Reproduce all of the material below word for word.

** BEGIN Input data **

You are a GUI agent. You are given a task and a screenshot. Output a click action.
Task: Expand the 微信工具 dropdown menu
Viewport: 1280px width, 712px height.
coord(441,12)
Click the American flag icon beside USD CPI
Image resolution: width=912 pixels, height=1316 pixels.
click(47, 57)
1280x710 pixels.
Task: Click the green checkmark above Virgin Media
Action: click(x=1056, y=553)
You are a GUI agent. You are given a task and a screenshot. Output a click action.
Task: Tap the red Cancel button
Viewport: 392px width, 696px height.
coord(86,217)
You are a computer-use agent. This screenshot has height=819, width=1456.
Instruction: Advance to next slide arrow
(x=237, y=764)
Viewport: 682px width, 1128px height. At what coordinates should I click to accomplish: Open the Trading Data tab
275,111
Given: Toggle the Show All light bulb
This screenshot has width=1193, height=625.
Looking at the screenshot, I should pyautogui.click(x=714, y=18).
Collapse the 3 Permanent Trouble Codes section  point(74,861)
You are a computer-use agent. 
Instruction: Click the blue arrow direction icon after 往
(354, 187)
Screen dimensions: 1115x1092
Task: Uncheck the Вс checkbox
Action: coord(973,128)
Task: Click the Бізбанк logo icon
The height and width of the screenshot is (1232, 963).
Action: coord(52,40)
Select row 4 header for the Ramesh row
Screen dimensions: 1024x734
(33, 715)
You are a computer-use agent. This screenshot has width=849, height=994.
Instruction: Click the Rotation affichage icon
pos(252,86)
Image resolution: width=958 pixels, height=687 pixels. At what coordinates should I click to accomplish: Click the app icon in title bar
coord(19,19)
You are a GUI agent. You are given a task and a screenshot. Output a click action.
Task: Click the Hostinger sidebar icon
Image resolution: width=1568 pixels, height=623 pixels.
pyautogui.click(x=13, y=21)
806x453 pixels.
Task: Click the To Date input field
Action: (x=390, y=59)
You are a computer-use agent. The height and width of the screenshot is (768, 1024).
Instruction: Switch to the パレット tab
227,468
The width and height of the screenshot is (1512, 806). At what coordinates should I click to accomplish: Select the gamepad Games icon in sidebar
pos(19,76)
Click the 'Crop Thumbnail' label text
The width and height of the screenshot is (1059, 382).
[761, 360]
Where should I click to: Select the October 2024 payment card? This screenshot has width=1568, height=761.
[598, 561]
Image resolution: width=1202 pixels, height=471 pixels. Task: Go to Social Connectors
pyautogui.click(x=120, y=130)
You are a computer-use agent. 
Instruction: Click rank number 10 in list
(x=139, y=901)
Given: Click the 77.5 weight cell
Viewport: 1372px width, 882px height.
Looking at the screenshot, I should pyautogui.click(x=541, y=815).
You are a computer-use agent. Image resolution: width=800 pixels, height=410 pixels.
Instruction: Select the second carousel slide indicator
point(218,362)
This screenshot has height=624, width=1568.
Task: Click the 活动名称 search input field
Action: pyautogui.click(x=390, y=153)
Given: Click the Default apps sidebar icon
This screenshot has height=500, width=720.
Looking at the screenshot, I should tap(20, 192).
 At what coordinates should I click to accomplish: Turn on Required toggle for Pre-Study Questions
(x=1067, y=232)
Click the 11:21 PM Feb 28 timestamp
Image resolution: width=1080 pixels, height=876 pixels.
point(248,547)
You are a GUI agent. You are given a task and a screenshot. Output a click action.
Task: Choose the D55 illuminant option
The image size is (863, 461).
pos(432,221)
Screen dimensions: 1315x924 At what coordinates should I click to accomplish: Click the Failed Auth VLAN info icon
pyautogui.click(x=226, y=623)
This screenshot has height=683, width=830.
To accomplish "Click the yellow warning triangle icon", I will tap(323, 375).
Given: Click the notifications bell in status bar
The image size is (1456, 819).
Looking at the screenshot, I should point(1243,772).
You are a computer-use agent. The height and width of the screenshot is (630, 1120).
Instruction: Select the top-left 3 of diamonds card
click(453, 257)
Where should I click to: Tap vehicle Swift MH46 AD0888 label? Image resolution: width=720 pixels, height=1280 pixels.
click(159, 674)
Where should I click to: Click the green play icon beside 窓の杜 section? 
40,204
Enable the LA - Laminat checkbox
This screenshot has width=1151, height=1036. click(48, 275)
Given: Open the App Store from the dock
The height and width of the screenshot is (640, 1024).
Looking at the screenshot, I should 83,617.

** END Input data **

* **Reply**:
You are a GUI agent. You are given a task and a screenshot. Output a click action.
Task: Expand the 微信工具 dropdown menu
Viewport: 1280px width, 712px height.
coord(441,12)
Click the American flag icon beside USD CPI
Image resolution: width=912 pixels, height=1316 pixels.
click(47, 57)
1280x710 pixels.
Task: Click the green checkmark above Virgin Media
Action: click(x=1056, y=553)
You are a GUI agent. You are given a task and a screenshot. Output a click action.
Task: Tap the red Cancel button
Viewport: 392px width, 696px height.
coord(86,217)
You are a computer-use agent. This screenshot has height=819, width=1456.
Instruction: Advance to next slide arrow
(x=237, y=764)
Viewport: 682px width, 1128px height. At what coordinates should I click to accomplish: Open the Trading Data tab
275,111
Given: Toggle the Show All light bulb
This screenshot has width=1193, height=625.
Looking at the screenshot, I should pyautogui.click(x=714, y=18).
Collapse the 3 Permanent Trouble Codes section  point(74,861)
You are a computer-use agent. 
Instruction: Click the blue arrow direction icon after 往
(354, 187)
Screen dimensions: 1115x1092
Task: Uncheck the Вс checkbox
Action: coord(973,128)
Task: Click the Бізбанк logo icon
The height and width of the screenshot is (1232, 963).
Action: coord(52,40)
Select row 4 header for the Ramesh row
Screen dimensions: 1024x734
(33, 715)
You are a computer-use agent. This screenshot has width=849, height=994.
Instruction: Click the Rotation affichage icon
pos(252,86)
Image resolution: width=958 pixels, height=687 pixels. At what coordinates should I click to accomplish: Click the app icon in title bar
coord(19,19)
You are a GUI agent. You are given a task and a screenshot. Output a click action.
Task: Click the Hostinger sidebar icon
Image resolution: width=1568 pixels, height=623 pixels.
pyautogui.click(x=13, y=21)
806x453 pixels.
Task: Click the To Date input field
Action: (x=390, y=59)
You are a computer-use agent. The height and width of the screenshot is (768, 1024).
Instruction: Switch to the パレット tab
227,468
The width and height of the screenshot is (1512, 806). At what coordinates should I click to accomplish: Select the gamepad Games icon in sidebar
pos(19,76)
Click the 'Crop Thumbnail' label text
The width and height of the screenshot is (1059, 382).
[761, 360]
Where should I click to: Select the October 2024 payment card? This screenshot has width=1568, height=761.
[598, 561]
Image resolution: width=1202 pixels, height=471 pixels. Task: Go to Social Connectors
pyautogui.click(x=120, y=130)
You are a computer-use agent. 
Instruction: Click rank number 10 in list
(x=139, y=901)
Given: Click the 77.5 weight cell
Viewport: 1372px width, 882px height.
Looking at the screenshot, I should pyautogui.click(x=541, y=815).
You are a computer-use agent. Image resolution: width=800 pixels, height=410 pixels.
Instruction: Select the second carousel slide indicator
point(218,362)
This screenshot has height=624, width=1568.
Task: Click the 活动名称 search input field
Action: pyautogui.click(x=390, y=153)
Given: Click the Default apps sidebar icon
This screenshot has height=500, width=720.
Looking at the screenshot, I should tap(20, 192).
 At what coordinates should I click to accomplish: Turn on Required toggle for Pre-Study Questions
(x=1067, y=232)
Click the 11:21 PM Feb 28 timestamp
Image resolution: width=1080 pixels, height=876 pixels.
point(248,547)
You are a GUI agent. You are given a task and a screenshot. Output a click action.
Task: Choose the D55 illuminant option
The image size is (863, 461).
pos(432,221)
Screen dimensions: 1315x924 At what coordinates should I click to accomplish: Click the Failed Auth VLAN info icon
pyautogui.click(x=226, y=623)
This screenshot has height=683, width=830.
To accomplish "Click the yellow warning triangle icon", I will tap(323, 375).
Given: Click the notifications bell in status bar
The image size is (1456, 819).
Looking at the screenshot, I should point(1243,772).
You are a computer-use agent. The height and width of the screenshot is (630, 1120).
Instruction: Select the top-left 3 of diamonds card
click(453, 257)
Where should I click to: Tap vehicle Swift MH46 AD0888 label? Image resolution: width=720 pixels, height=1280 pixels.
click(159, 674)
Where should I click to: Click the green play icon beside 窓の杜 section? 
40,204
Enable the LA - Laminat checkbox
This screenshot has width=1151, height=1036. click(48, 275)
Given: Open the App Store from the dock
The height and width of the screenshot is (640, 1024).
Looking at the screenshot, I should 83,617.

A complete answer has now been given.